So, folks, how is he doing?

With every day bringing more bad financial news, with job loss now an equal opportunity experience, with paying the mortgage each month a major hassle, we can at least be glad that Barack Obama is said to be ahead of any previous president-elect in putting together his team.

For sure, there are a lot of retreads from the Clinton years. And with the exception of keeping defense chief Robert Gates, there aren’t a lot of Republican crossovers. At least not yet. True bipartisanship remains a vision, not a fait accompli.

When Obama holds press conferences, the markets gyrate down and up and down and up and down.

We still don’t know what his exact plans for economic recovery or stimulus spending on infrastructure are. We have more questions than answers about where all the money is going to come from other than from government printing presses. We want to know how the flattening of the tires on our economic wheels will be re-inflated.

But there is steadiness and calm resolve when Obama speaks that are reassuring. He says he has the vision that will lead the country back to the new normalcy, whatever that will be. He pledges to hit the ground running on Jan 20, which seems a scary long way away. But at least there is no more talk of President Bush getting us into another war, say, with Iran.

Obama’s picks have been encouraging. For the most part, they have been men and women with experience but with the fresh perspective of having been away from Washington for a while. Their job is not to provide vision — Obama says that’s his prerogative — but to spar with each other, think up new ways to come at old problems and carry out the policies they formulate together.

It is telling that Republicans have not been critical, preferring to see what Obama does in office and perhaps willing to give the new team a chance because of desperation. Obama, for his part, has been firm in saying there is only one U.S. president at a time. He has done very little second-guessing of the Ben Bernanke-Henry Paulson attempts to restart the economic engine, even though so far they have not been successful.

The Bush administration’s play-for-time $800 billion plan to pump money from the Federal Reserve into all aspects of American life is an astonishing move born of true fear. It may help rev up the economy, but it is doubtful it will stop or even lessen the recession.

# [Records provided]
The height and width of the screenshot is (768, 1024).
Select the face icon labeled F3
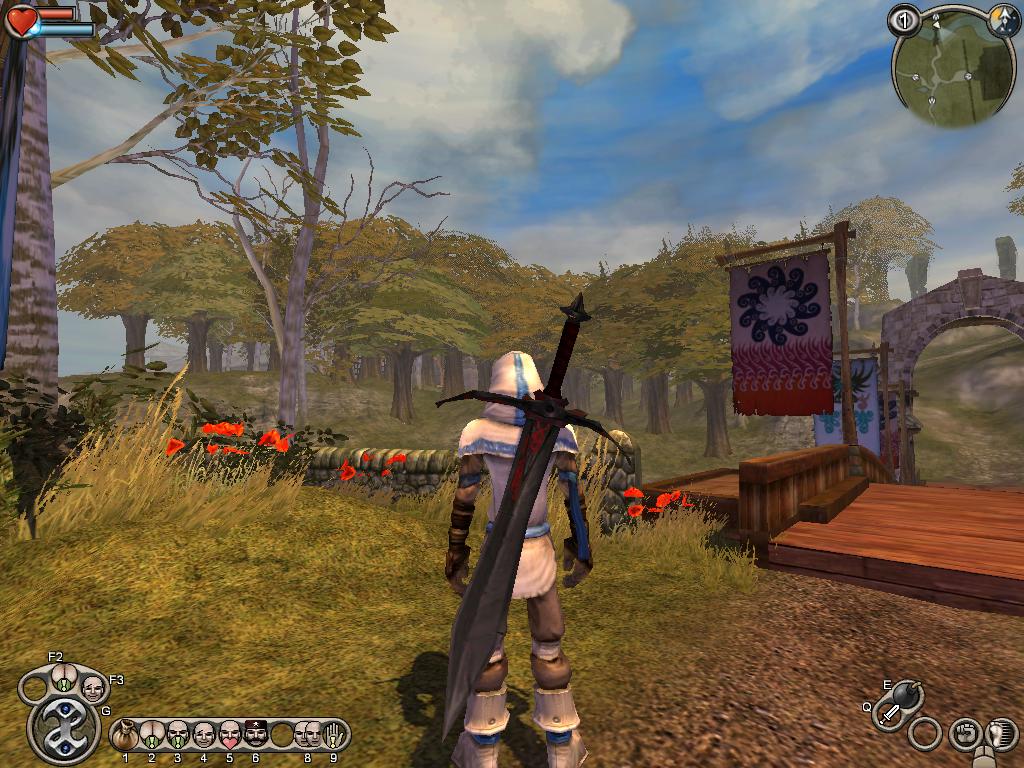93,687
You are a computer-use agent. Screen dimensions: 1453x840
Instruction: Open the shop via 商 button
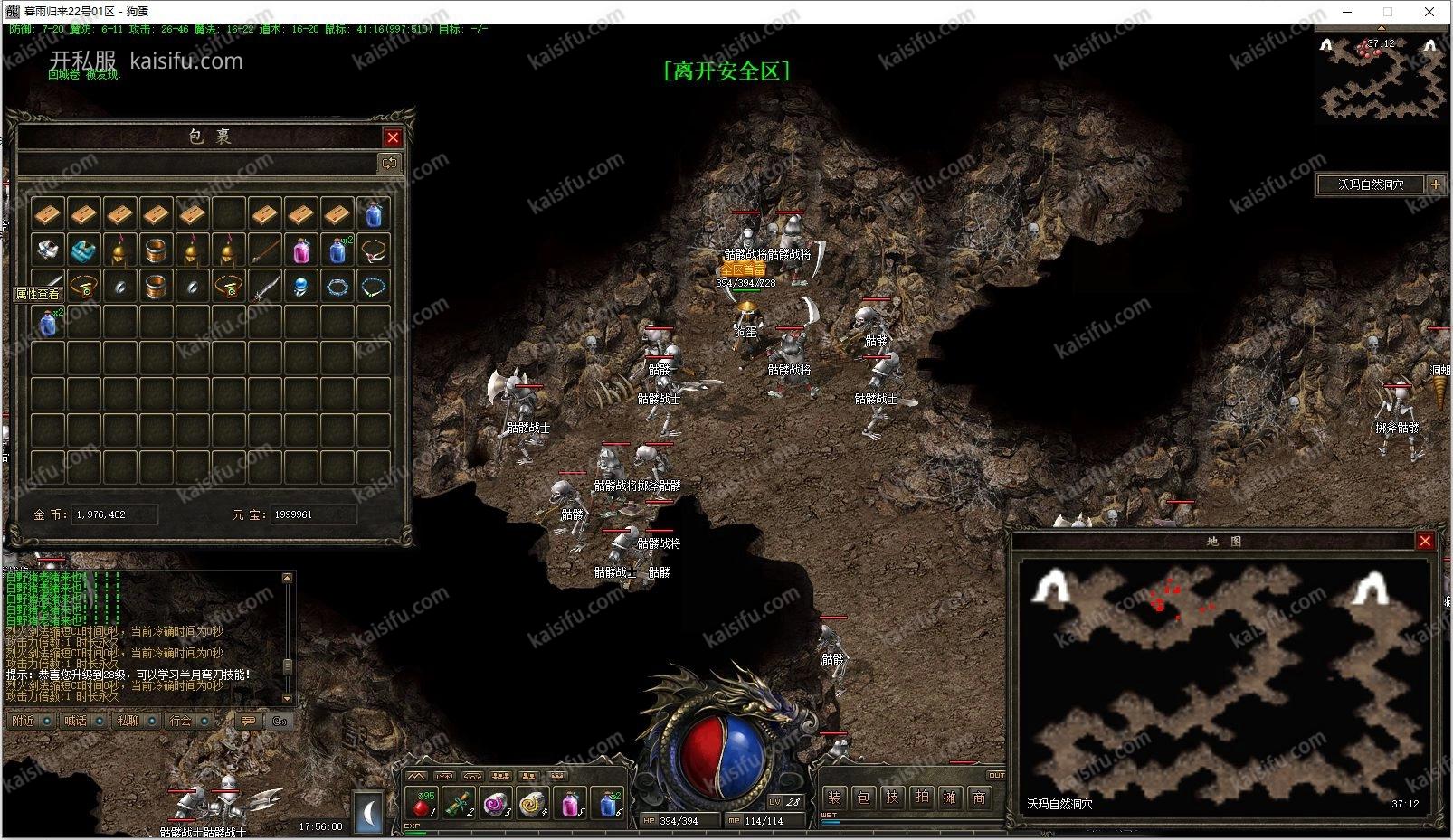(x=979, y=798)
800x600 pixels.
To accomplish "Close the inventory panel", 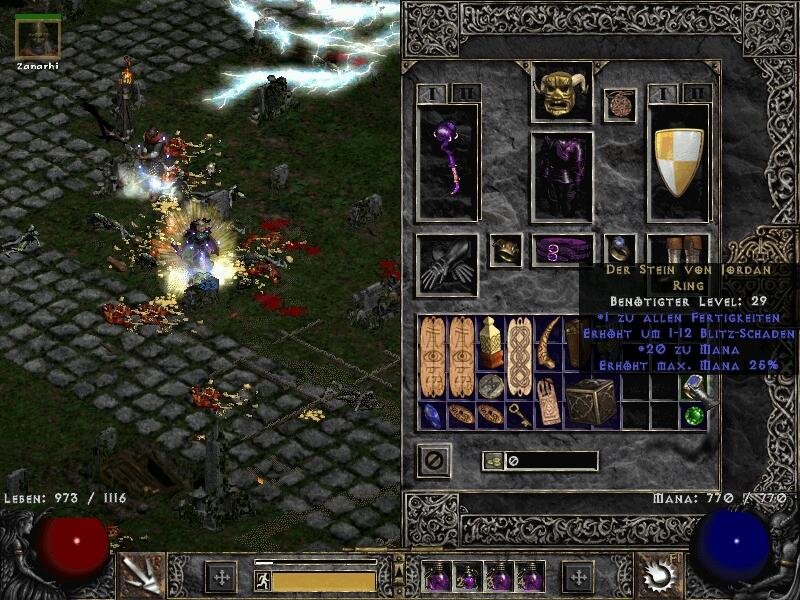I will pyautogui.click(x=434, y=460).
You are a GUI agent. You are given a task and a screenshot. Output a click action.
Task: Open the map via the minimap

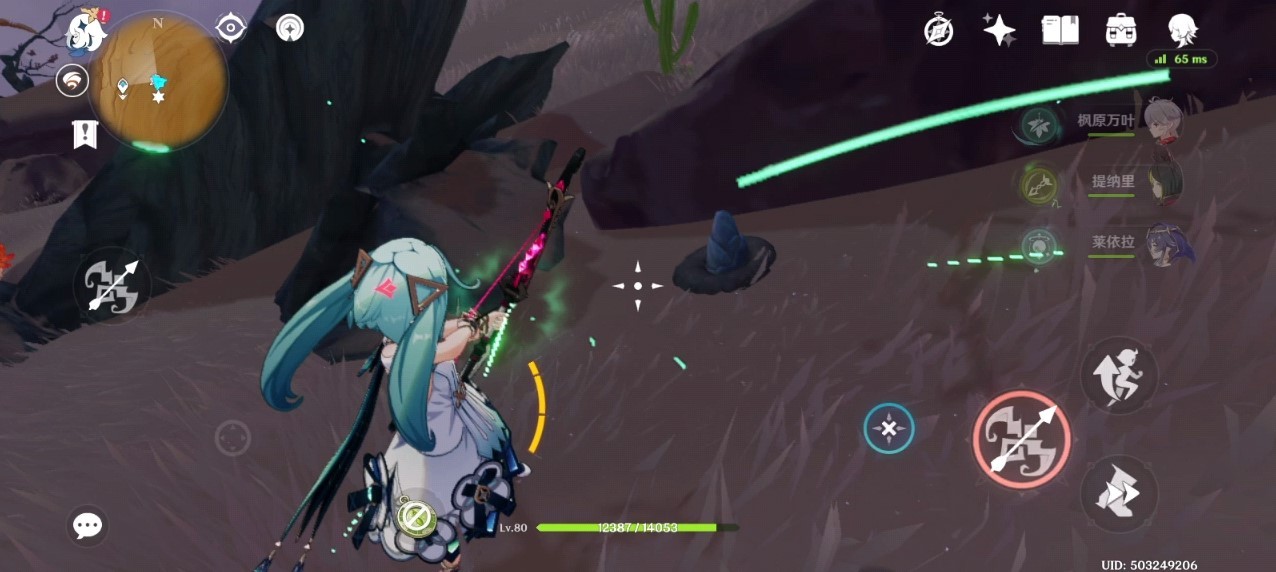(x=160, y=82)
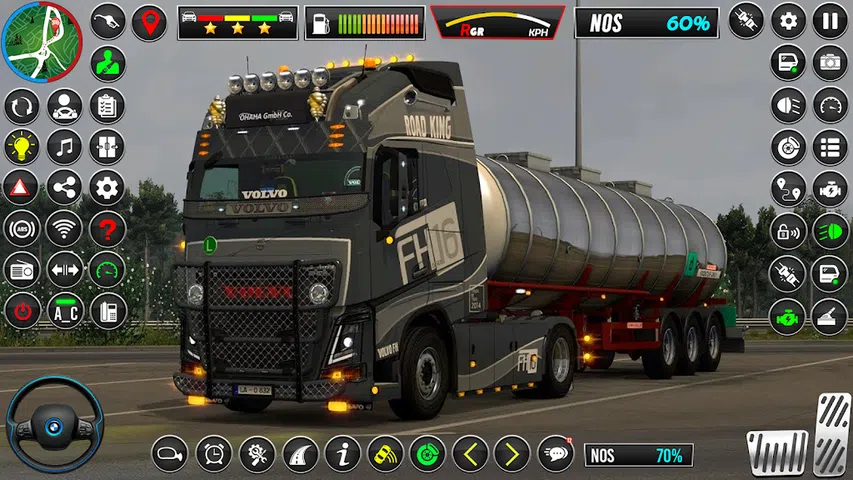Activate the red hazard triangle button
The height and width of the screenshot is (480, 853).
tap(22, 188)
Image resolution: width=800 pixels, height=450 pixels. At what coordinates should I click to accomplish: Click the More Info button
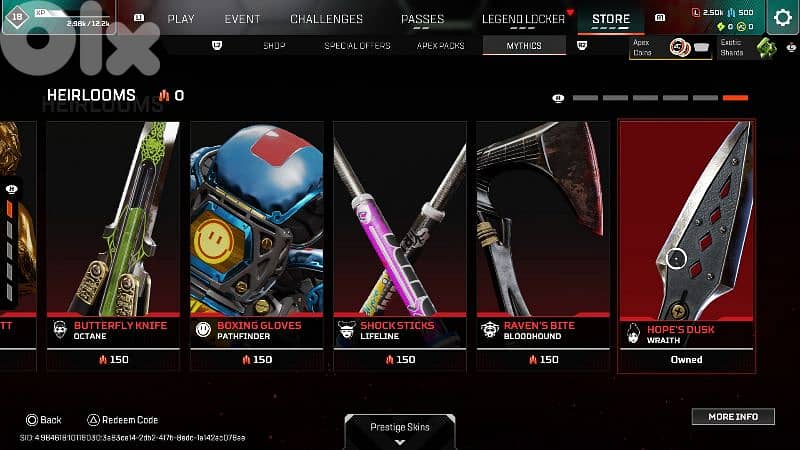click(733, 416)
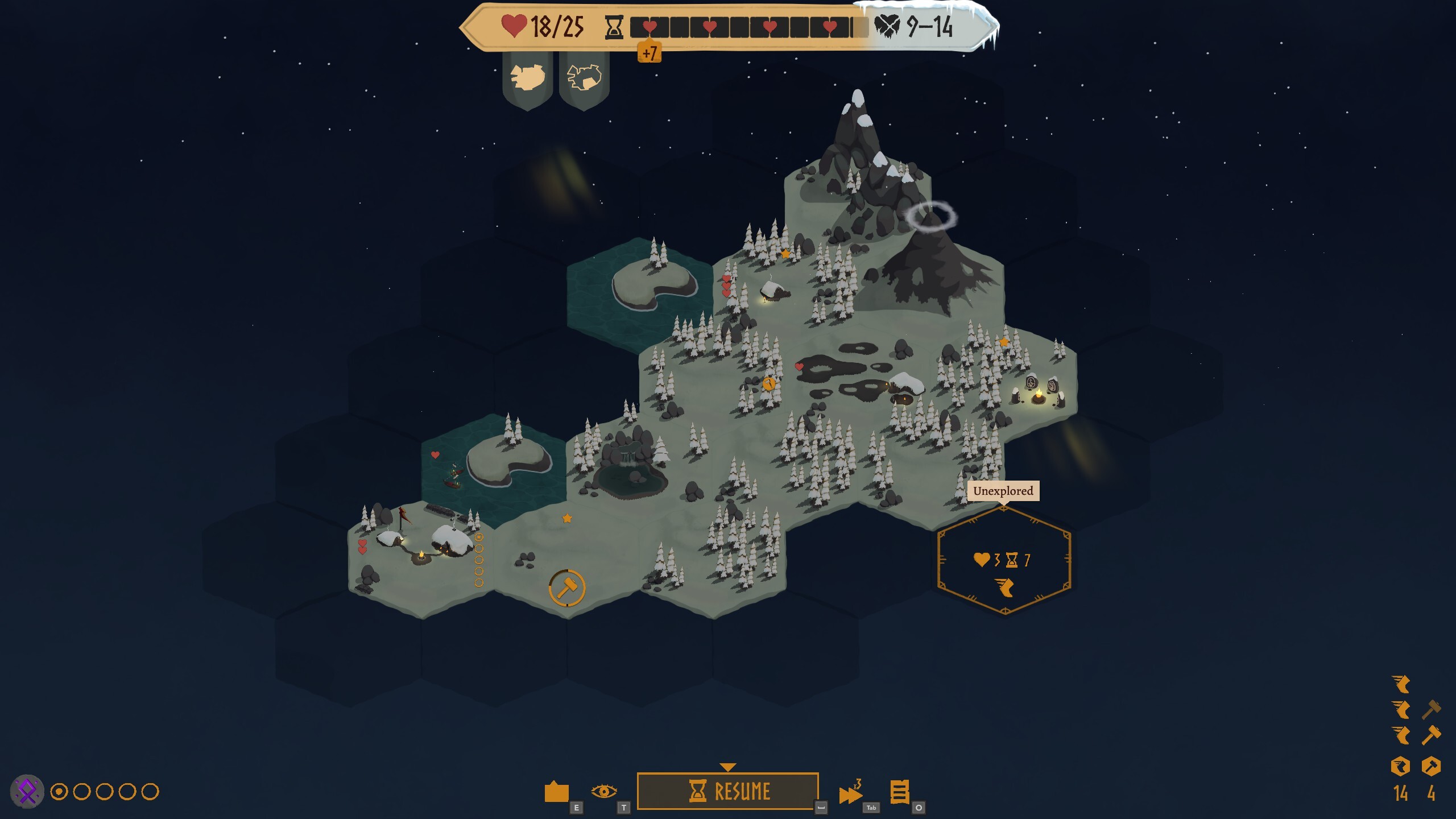Click the purple rune emblem

click(x=27, y=791)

# [Objective A]
Rewrite the rows from the line with "Image resolution: width=800" up to and including the last row, swapping "More Info" for "Details" and changing nothing else. Omit the pictures.
# [Objective B]
Continue the commentary on Obama's transition and the economy from its last sentence.

# [Written answer A]
Image resolution: width=800 pixels, height=450 pixels. At what coordinates should I click to accomplish: Click the Details button
click(733, 416)
Click the purple rune emblem

click(x=27, y=791)

# [Written answer B]
Obama says we have to believe that, having been through rough times before, this nation will recover. We just have to shudder at the huge trillion-dollar deficits and trust that foreigners will continue to invest their own declining assets in our country.

The president-elect, in an answer to a press-conference question about what he personally thinks about falling retail sales and whether he will go to the mall, said that he does plan to buy some Christmas presents for his family. But he pointedly refused to tell the nation to go shopping, as Bush so strangely did right after 9/11. For one thing, it would be callous to tell families uncertain about how they’ll afford life’s necessities to spend more. Americans are curtailing their spending, but they will spend what they feel they have to spend during the holidays.

We have no alternative but to trust Obama. We have to hope that he and his new team will be able to figure out how to get us out of the worst fiscal crisis in decades, the near-perfect storm of economic meltdown.

And, yes, there are signs that adult minds are on the job. They tell us belt-tightening will not soon disappear. The pain will last at least two more years. Obama says we must make more sacrifices, something Bush never admitted to us. That honesty, at least, is a start.


(Scripps Howard columnist Ann McFeatters has covered the White House and national politics since 1986. E-mail amcfeatters(at)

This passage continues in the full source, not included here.